Daniel (@dungeondive) breaks from the Cymbaline Isle campaign for a closer look at Eric Bright’s Encounter Building Decks — four 60-card decks (Decisions, Locations, Traps, Combat) discovered via the Solo RPG Guy channel and currently on sale on DriveThruRPG. The bundled rules PDF gets warm marks for both clarity and humour (“Eric, don’t be stupid” is preserved as the deck’s anti-cheating doctrine).

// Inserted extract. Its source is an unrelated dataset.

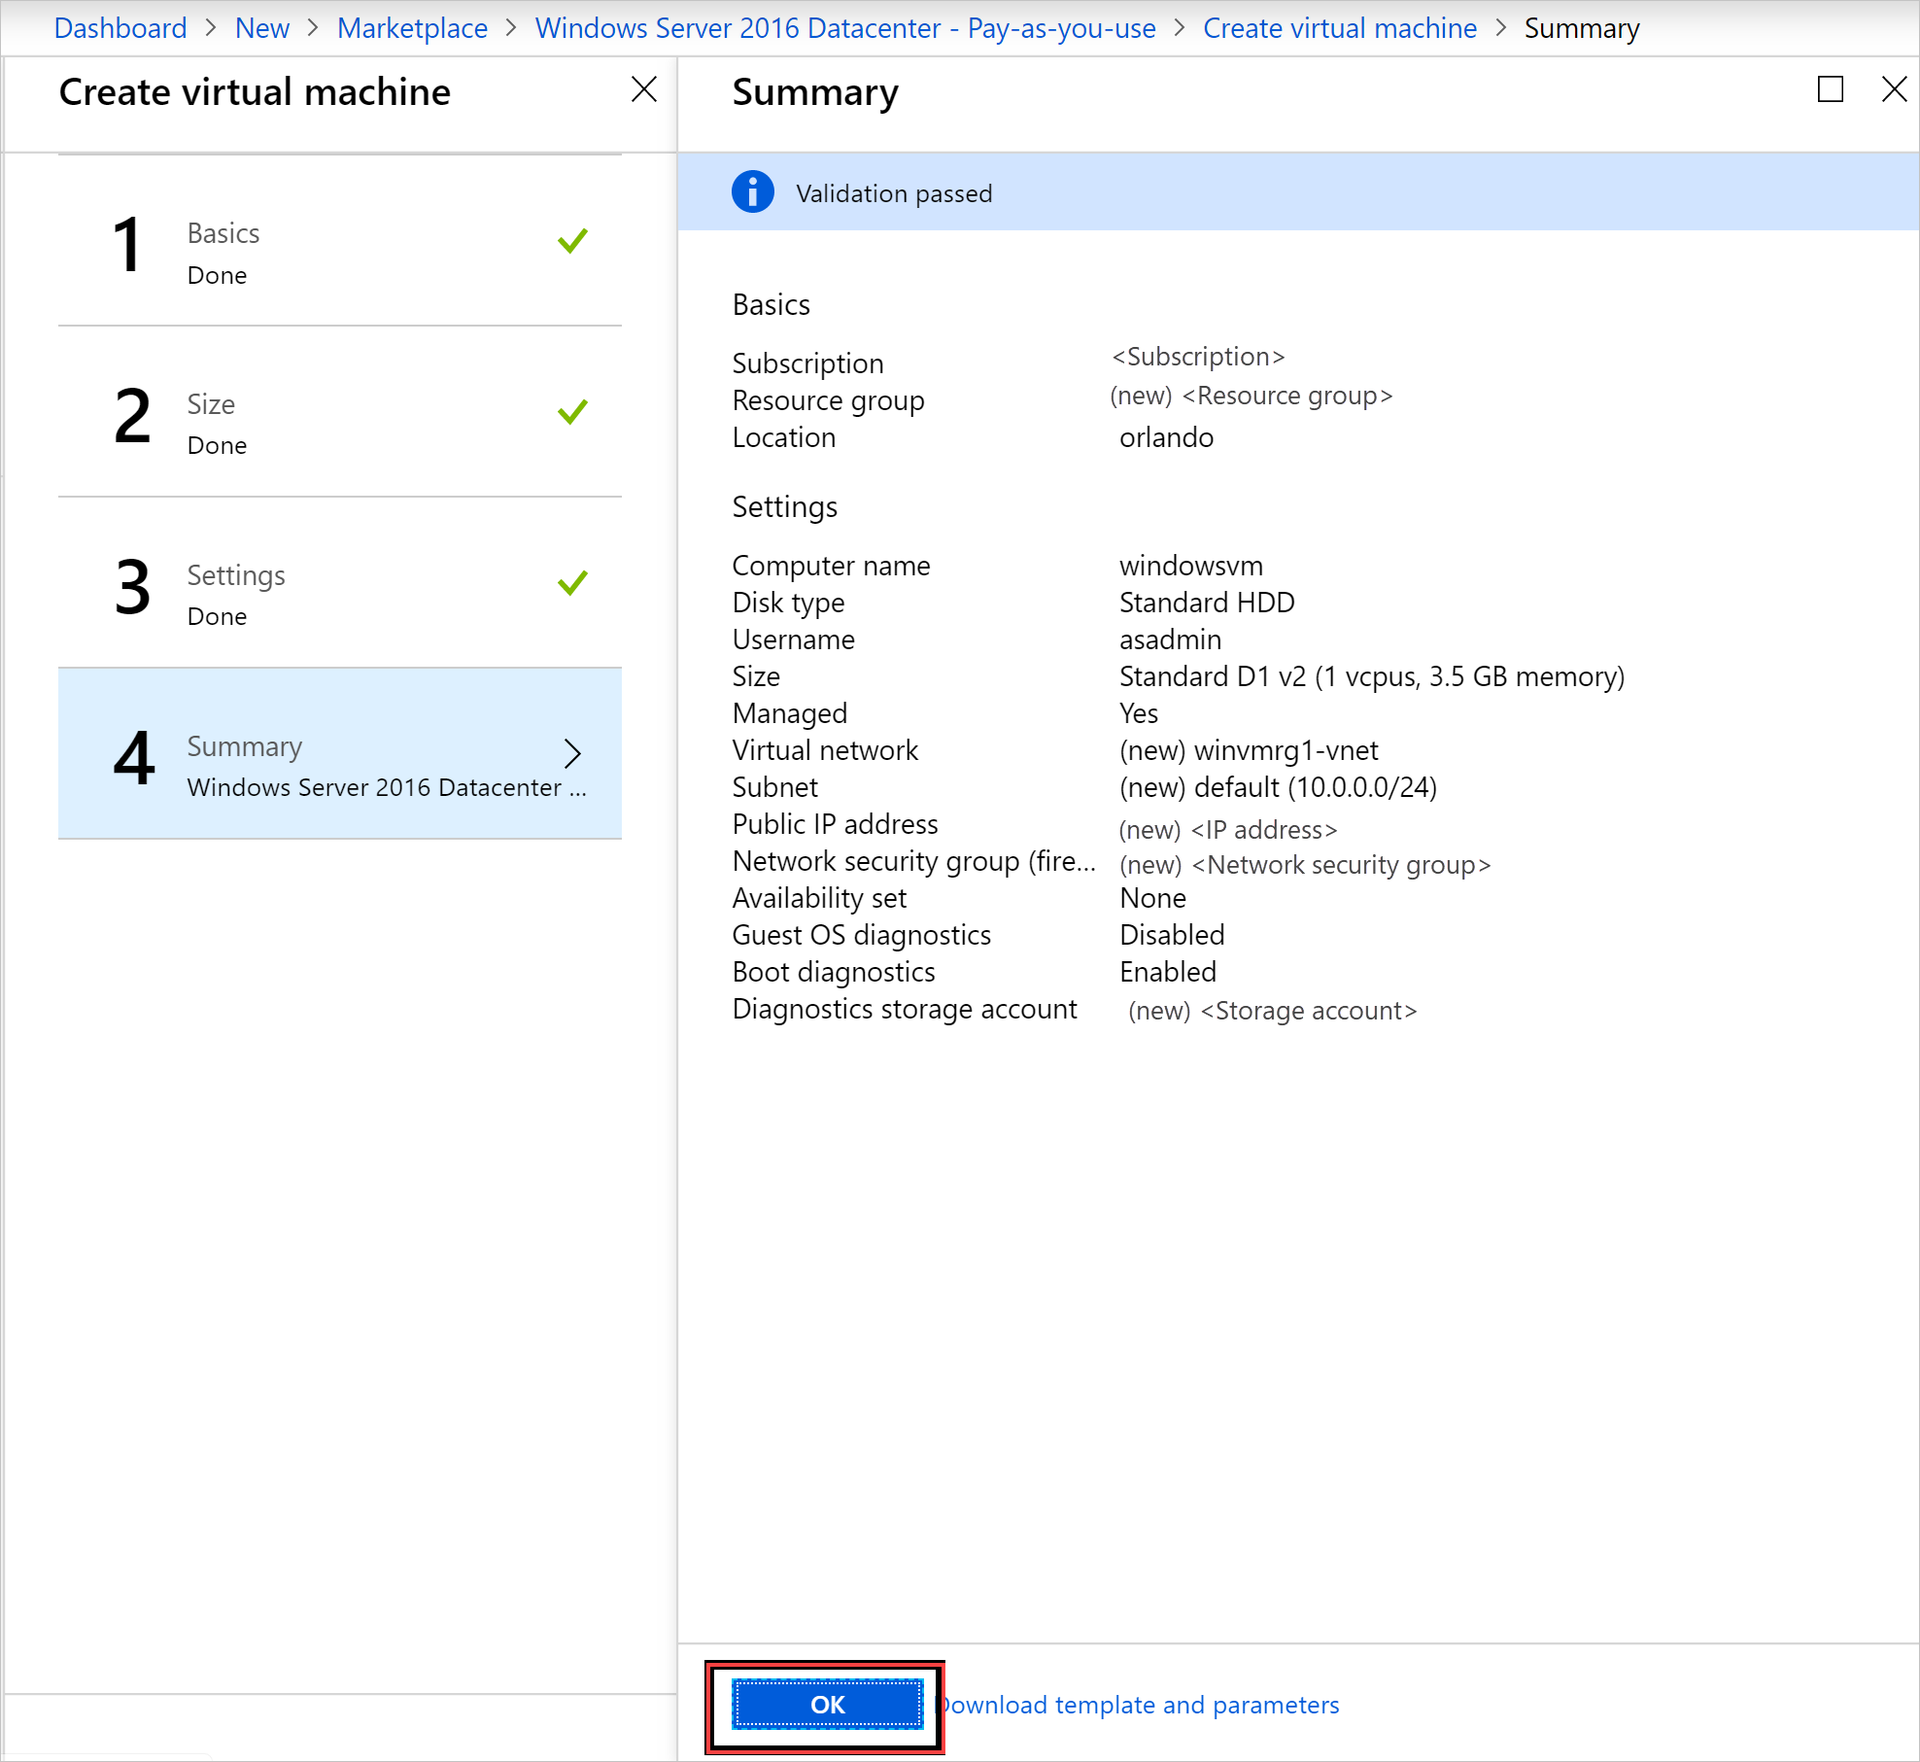
Task: Click the Basics step 1 checkmark icon
Action: click(x=573, y=241)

The Decisions deck stacks a yes/no oracle (with no-way through for-sure odds calibrated at roughly 10/25/50/75/90 percent), randomness/loot/event triggers, ten flavour words, full die-roll stand-ins (using a doubled d4 to substitute the missing d8), and quest seeds onto each card. The Locations deck snaps together building rooms, small structures, caverns, or outdoor settings with stairs, exits, locks, and rare secret doors. The Traps deck — Daniel’s standout — gives each trap a description plus four stat icons (discover difficulty, disarm difficulty, avoid difficulty, damage), filling a gap in OSR trap tables that usually only list damage.
The Combat deck, expected to see least use, splits cards into setup details and combatant blocks, with twists (stones of silence, rotating front-line tactics) baked into encounters. Daniel’s preference for cards over tables — speed, tactility, no homemade-component fatigue — is the through-line.
Are card-based oracles like these a genuine upgrade over rolled tables for solo RPG play, or just a more expensive form of the same randomness?